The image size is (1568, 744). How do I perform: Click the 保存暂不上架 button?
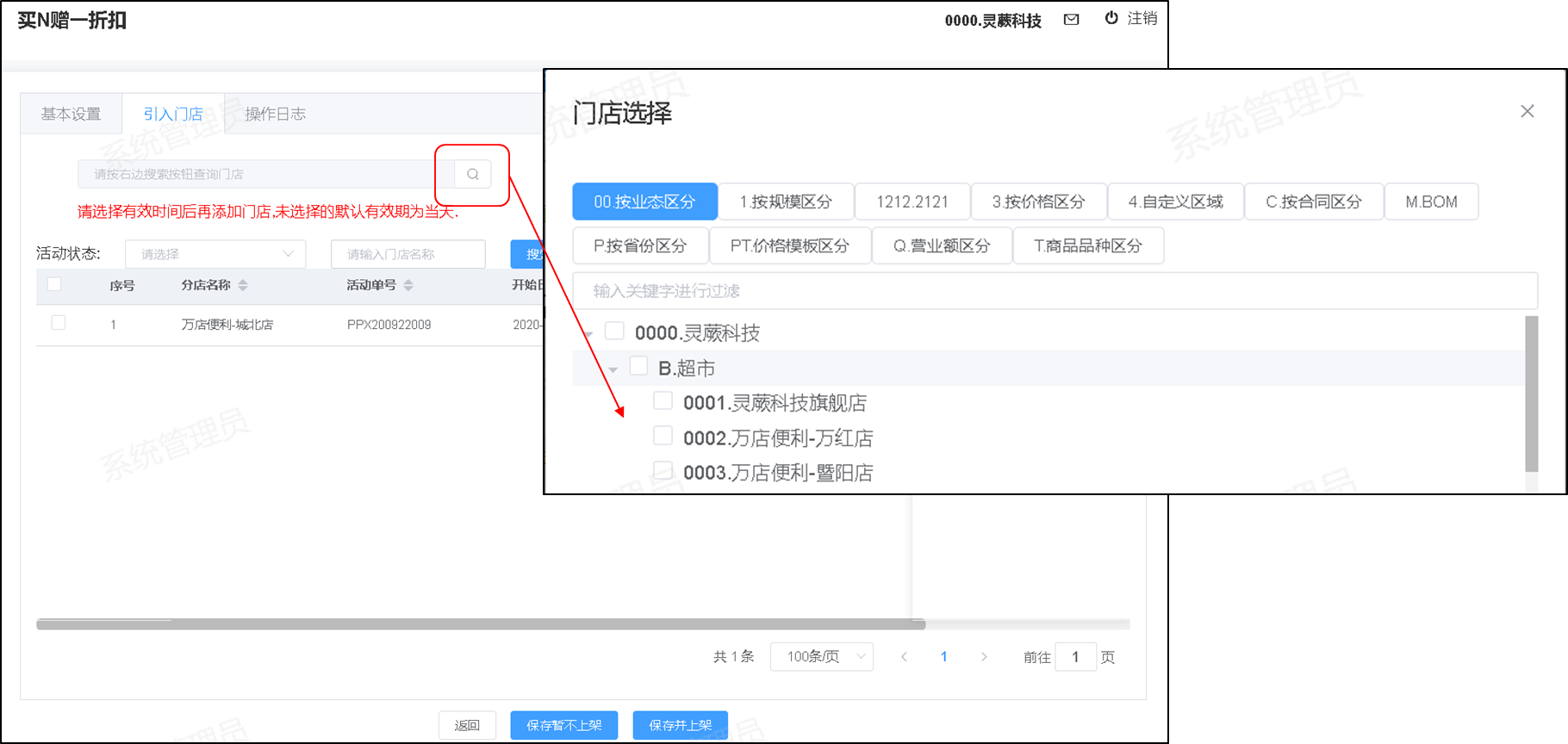tap(564, 725)
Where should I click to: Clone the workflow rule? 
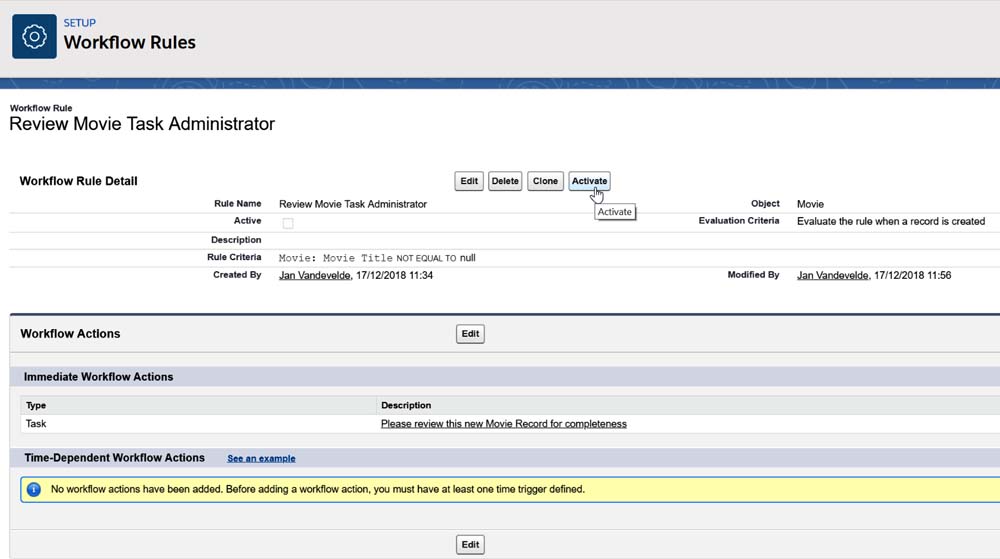point(545,181)
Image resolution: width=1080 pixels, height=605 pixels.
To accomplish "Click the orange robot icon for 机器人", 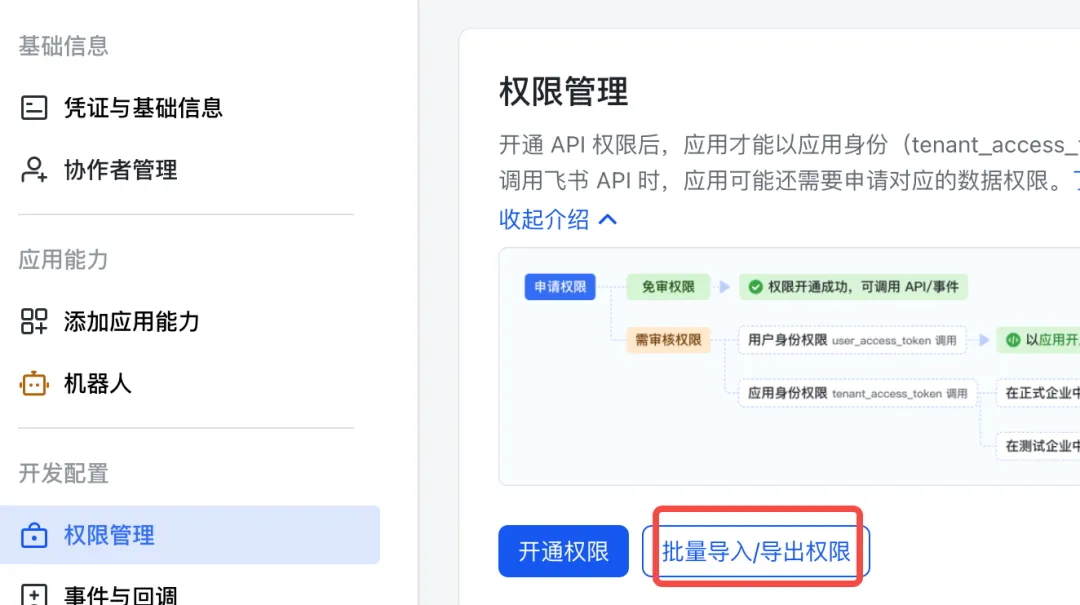I will click(x=34, y=383).
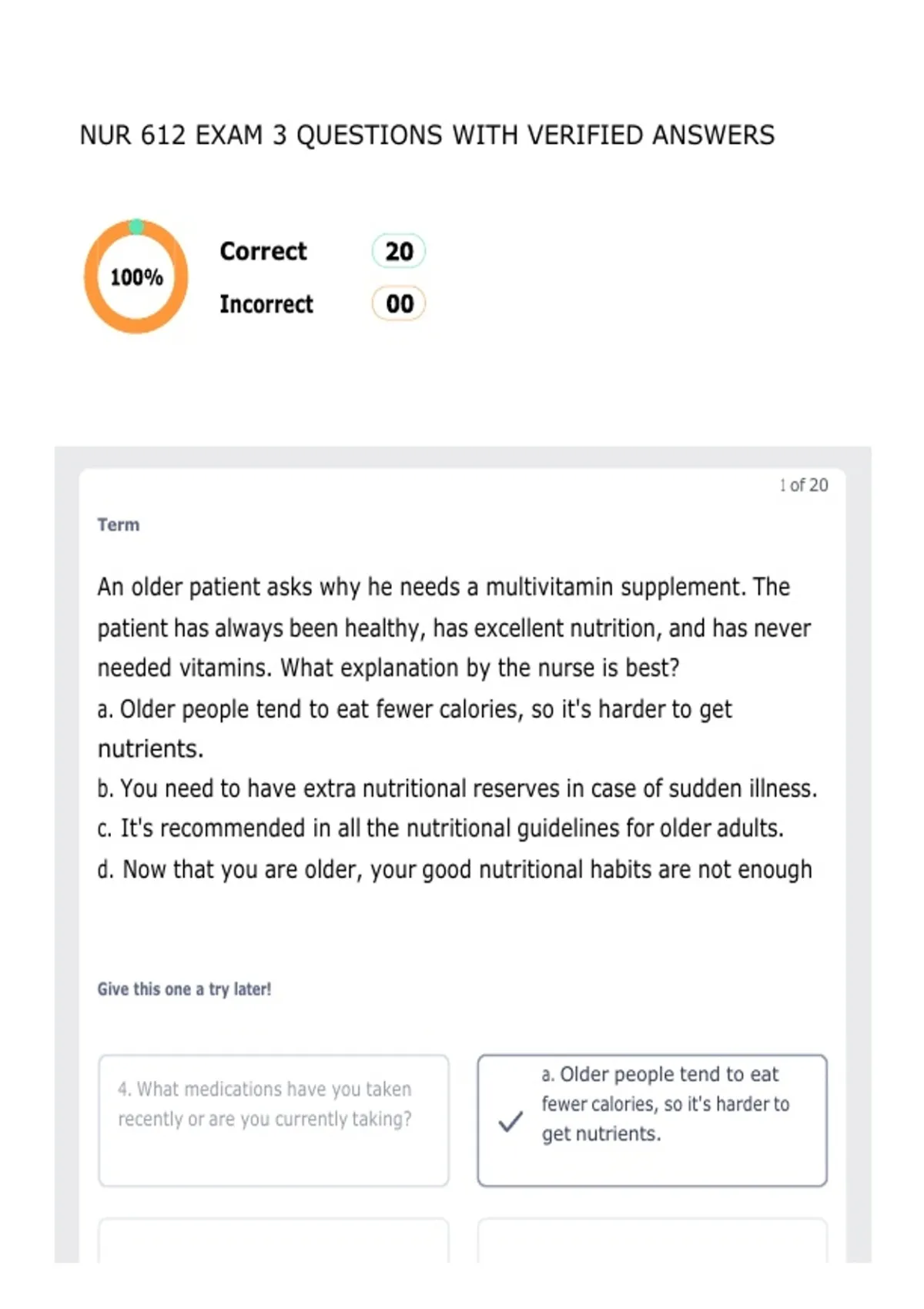Click the 'Term' heading label
The height and width of the screenshot is (1309, 924).
coord(119,524)
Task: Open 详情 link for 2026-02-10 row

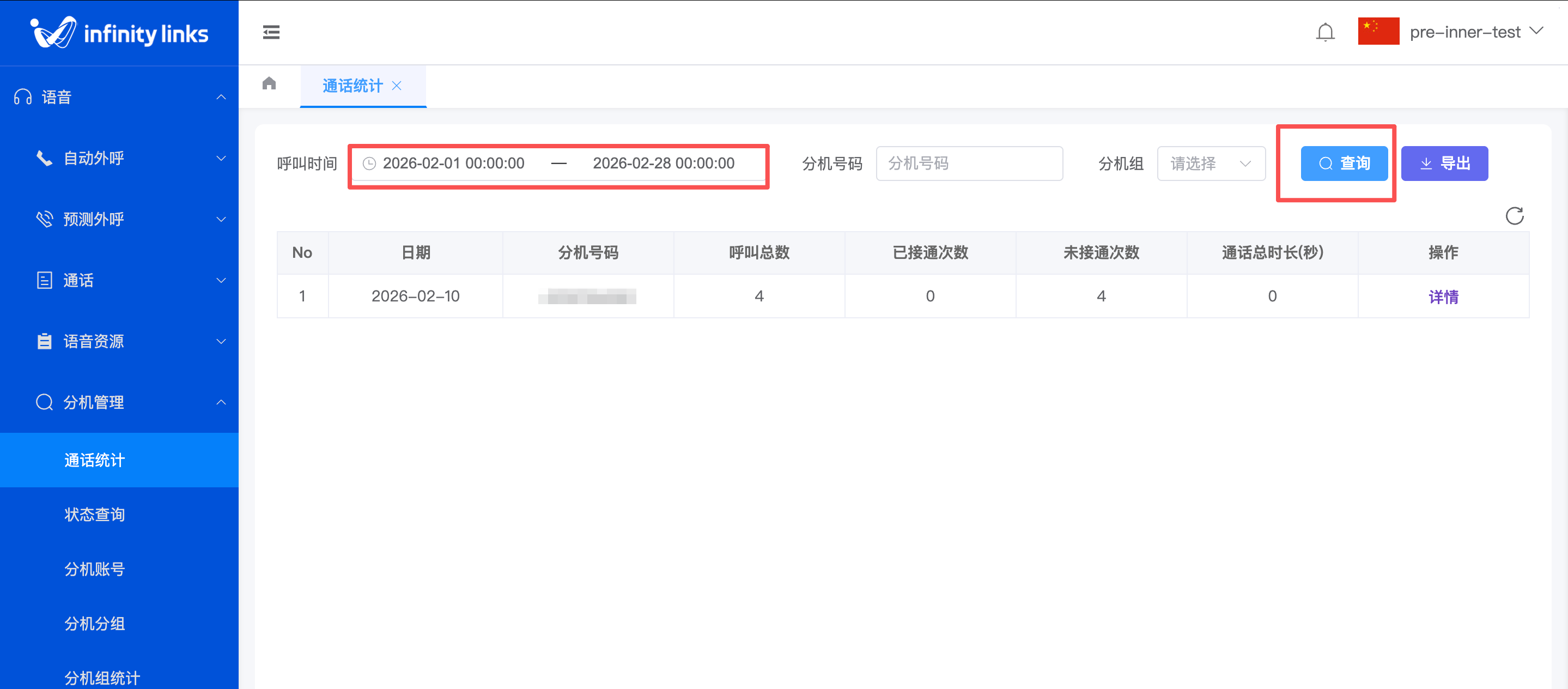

::::::::

How many lines of the listing above contain the string "height"? Case counts. Reply with the number alone.

• _Response to the task_
2